* [Quoted passage]:
· · · · · · ·

After experiencing the joys of the global workplace with an 11pm (EST) conference call, and my wonderful, coordinated 2 year-old who will not be kept in bed just because The Man says so when he wakes up at 4am, I’m a little punch drunk. Or maybe just drunk-drunk. I heard vodka and redbull worked like cocaine, so I thought I’d give it a shot. Or six.

The second best part of the Verlander trade

Florida Man takes semi-pro football pretty seriously.  If Coach lived in Seminole Heights, he should be worried. I don’t know much about Seminole Heights other than I drive past it to go to the zoo.

Given that the FBI just dumped files on Adam Lanza, I suspect that we can expect that they don’t have shit on the Vegas shooter.

OMG! FEMA shipped packaged food with a long shelf life instead of Blue Apron to Puerto Rico where they may not have power or gas to cook with. Supplemented with MREs. Now, I don’t have personal experience, but everyone I know who had to subsist on MREs was more than happy to have beef jerky or cheese and crackers for a change.

· · · · · · ·

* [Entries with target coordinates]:

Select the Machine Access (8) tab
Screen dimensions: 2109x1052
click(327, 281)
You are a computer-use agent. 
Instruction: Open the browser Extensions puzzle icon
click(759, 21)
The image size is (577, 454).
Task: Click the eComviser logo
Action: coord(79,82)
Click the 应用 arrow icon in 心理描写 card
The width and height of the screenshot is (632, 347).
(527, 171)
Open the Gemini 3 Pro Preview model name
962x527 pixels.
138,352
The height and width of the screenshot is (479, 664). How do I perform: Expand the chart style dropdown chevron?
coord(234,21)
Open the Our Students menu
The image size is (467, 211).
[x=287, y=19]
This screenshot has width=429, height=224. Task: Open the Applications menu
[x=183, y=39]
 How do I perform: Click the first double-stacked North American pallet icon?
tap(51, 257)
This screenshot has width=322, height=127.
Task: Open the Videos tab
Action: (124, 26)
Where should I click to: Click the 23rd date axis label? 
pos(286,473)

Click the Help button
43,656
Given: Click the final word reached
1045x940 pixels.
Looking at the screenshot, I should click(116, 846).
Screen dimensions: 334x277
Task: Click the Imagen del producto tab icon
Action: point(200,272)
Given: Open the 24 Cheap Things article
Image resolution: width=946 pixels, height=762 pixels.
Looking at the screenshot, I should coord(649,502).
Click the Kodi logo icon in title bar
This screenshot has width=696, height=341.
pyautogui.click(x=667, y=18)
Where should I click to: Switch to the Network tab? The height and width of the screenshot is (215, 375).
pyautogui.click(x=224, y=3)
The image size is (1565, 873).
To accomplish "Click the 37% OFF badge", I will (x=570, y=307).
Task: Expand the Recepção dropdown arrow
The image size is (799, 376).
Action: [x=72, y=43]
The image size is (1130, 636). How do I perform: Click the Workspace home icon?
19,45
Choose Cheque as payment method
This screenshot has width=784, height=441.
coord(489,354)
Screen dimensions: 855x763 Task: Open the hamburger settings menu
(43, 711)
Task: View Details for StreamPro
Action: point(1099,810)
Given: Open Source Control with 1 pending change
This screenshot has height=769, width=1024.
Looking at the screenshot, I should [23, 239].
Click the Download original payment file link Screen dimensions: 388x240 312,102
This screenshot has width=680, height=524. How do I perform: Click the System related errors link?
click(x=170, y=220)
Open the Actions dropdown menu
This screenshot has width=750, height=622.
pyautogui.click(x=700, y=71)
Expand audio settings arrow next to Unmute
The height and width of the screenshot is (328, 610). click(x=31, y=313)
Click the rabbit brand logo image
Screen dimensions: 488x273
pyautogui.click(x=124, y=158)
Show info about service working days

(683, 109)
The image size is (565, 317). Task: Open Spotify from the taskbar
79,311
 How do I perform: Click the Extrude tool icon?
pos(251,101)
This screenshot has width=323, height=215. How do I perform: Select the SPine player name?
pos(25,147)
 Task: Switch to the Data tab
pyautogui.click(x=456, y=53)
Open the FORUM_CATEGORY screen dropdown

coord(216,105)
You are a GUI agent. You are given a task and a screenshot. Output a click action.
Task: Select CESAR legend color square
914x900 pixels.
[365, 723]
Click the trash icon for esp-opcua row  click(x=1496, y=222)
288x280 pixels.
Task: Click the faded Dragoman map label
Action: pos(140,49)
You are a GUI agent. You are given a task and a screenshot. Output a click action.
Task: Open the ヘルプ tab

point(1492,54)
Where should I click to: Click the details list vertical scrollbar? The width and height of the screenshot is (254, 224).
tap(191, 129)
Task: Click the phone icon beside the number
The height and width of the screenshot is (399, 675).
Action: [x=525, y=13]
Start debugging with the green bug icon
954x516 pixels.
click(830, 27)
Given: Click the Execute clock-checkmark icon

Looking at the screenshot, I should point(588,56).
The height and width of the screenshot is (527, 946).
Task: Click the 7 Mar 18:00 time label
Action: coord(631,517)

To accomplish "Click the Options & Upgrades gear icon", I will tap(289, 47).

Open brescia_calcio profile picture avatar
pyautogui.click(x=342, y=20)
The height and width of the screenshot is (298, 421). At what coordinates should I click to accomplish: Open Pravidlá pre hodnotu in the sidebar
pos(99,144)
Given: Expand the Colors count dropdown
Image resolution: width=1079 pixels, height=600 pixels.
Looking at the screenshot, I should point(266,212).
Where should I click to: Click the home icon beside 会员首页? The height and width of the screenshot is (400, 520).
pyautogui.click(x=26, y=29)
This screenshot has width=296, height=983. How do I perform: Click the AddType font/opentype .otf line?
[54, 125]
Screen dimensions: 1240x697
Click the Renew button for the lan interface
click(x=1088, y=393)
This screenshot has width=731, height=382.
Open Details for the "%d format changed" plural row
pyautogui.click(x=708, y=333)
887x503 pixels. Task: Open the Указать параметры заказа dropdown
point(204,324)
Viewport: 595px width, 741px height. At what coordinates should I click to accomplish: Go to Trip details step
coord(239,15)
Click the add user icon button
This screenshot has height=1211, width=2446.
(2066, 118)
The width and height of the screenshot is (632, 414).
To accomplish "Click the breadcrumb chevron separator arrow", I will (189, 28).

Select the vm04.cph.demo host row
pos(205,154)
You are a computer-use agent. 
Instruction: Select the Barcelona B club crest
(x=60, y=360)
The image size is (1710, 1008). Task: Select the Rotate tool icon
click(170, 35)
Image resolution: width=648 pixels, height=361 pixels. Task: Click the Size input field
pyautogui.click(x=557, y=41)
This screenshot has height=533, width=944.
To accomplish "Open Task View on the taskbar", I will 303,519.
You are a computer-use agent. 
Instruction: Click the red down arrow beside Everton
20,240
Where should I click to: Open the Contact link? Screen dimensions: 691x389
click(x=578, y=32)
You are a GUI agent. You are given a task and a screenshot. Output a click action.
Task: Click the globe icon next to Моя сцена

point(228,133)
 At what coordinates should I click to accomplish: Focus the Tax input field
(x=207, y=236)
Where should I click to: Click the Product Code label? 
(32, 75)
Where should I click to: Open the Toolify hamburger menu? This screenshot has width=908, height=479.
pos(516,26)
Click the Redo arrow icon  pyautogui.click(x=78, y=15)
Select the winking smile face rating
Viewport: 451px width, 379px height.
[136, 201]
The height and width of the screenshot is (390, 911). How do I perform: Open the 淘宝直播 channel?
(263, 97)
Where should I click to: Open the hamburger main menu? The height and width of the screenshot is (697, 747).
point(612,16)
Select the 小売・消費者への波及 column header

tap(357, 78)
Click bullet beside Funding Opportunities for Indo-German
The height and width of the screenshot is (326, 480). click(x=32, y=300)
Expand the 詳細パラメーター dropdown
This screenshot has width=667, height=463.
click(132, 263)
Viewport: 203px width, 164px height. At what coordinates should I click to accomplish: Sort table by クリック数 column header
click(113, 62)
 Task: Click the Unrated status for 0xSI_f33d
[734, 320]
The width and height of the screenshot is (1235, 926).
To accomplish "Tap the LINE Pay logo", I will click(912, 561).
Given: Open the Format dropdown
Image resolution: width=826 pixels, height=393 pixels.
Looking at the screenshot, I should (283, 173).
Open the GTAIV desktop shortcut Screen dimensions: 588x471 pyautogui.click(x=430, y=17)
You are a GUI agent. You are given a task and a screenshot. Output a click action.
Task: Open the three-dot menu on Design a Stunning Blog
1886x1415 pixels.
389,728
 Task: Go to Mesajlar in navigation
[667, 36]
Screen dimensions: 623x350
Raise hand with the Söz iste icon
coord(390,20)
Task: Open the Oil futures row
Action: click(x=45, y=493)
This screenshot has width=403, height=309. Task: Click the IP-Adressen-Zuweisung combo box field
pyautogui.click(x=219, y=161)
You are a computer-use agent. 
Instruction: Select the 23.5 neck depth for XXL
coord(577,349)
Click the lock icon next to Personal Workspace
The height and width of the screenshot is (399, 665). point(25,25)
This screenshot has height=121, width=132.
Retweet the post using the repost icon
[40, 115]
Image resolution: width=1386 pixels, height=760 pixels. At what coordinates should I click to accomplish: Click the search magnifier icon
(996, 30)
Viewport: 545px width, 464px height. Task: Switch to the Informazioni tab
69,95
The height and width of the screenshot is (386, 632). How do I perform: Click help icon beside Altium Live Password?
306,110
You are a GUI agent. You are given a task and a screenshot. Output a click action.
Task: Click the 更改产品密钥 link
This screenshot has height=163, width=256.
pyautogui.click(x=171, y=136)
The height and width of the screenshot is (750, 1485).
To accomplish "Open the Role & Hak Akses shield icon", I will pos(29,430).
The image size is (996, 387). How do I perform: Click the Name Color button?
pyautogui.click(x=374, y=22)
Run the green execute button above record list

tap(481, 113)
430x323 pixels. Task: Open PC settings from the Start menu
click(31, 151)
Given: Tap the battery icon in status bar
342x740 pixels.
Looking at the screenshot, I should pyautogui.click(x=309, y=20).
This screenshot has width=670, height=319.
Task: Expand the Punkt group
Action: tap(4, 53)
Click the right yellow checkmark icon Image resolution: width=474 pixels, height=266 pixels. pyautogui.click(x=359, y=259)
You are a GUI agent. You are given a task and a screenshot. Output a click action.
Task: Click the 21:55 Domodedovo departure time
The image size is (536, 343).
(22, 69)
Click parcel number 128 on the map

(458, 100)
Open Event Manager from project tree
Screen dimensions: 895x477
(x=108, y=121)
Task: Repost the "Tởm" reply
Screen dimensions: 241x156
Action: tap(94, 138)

· · · · · · ·

* [What to produce]: Can you copy the blog post word for word between "Given that the" and "for a change.", inclusive?

* [Output]:
Given that the FBI just dumped files on Adam Lanza, I suspect that we can expect that they don’t have shit on the Vegas shooter.

OMG! FEMA shipped packaged food with a long shelf life instead of Blue Apron to Puerto Rico where they may not have power or gas to cook with. Supplemented with MREs. Now, I don’t have personal experience, but everyone I know who had to subsist on MREs was more than happy to have beef jerky or cheese and crackers for a change.